What this means for operators

The design implications are concrete. New AI-capable shells need 415V or higher distribution at the rack, slab construction rated for substantially higher point loads, plumbing for coolant supply at facility scale, and a power strategy that does not depend on a utility timeline. Retrofits of older cloud-era halls are possible but constrained, typically capped at the 60kW to 80kW per rack range without significant structural and electrical surgery.
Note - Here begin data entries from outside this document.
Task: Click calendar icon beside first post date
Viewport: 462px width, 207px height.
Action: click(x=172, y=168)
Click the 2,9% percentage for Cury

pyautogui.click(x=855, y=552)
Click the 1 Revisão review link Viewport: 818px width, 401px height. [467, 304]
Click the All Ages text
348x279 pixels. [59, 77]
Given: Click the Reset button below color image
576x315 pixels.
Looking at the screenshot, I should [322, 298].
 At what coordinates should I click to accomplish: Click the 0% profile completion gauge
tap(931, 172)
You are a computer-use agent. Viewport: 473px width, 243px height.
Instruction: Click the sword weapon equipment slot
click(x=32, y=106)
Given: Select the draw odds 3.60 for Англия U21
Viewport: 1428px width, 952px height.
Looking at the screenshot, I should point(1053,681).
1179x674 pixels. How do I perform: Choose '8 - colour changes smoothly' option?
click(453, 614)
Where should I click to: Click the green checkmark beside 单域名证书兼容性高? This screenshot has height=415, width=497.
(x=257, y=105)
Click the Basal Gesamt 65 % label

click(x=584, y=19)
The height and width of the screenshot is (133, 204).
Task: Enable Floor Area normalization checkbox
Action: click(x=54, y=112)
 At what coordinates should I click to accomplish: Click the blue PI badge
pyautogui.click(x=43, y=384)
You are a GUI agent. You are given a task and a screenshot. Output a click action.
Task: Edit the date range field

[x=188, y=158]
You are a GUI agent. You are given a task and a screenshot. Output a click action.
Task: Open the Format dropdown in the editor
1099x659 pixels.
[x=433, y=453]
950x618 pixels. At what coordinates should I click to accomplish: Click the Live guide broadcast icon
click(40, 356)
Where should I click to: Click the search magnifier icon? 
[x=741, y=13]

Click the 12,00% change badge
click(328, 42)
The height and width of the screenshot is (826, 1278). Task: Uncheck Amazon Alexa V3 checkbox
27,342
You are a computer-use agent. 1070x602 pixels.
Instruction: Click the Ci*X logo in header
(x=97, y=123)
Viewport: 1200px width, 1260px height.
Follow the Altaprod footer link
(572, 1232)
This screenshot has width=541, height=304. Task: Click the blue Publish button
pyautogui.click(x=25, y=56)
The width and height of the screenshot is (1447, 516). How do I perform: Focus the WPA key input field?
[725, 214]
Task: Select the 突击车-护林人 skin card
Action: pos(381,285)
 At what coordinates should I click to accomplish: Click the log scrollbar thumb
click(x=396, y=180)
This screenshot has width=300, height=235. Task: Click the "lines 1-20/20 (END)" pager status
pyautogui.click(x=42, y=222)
Colocation providers underwriting AI tenancy are increasingly being asked to sign leases that include private generation arrangements, water reuse commitments, and clauses that would have looked exotic two years ago.

What to watch

The first deployments of GB300 NVL72 are already in the field: CoreWeave announced general availability in August 2025, Azure followed in October, and AWS made its P6e-GB300 UltraServers generally available December 2, 2025. The racks beyond are where OCP’s 1MW target stops being aspirational. Whether the U.S. grid can deliver the additional 70GW that Bloom expects by 2028 will determine which of the 241GW in the global pipeline actually gets built, and where. The design playbook is being rewritten in real time, and most of the load it has to serve has not yet been ordered.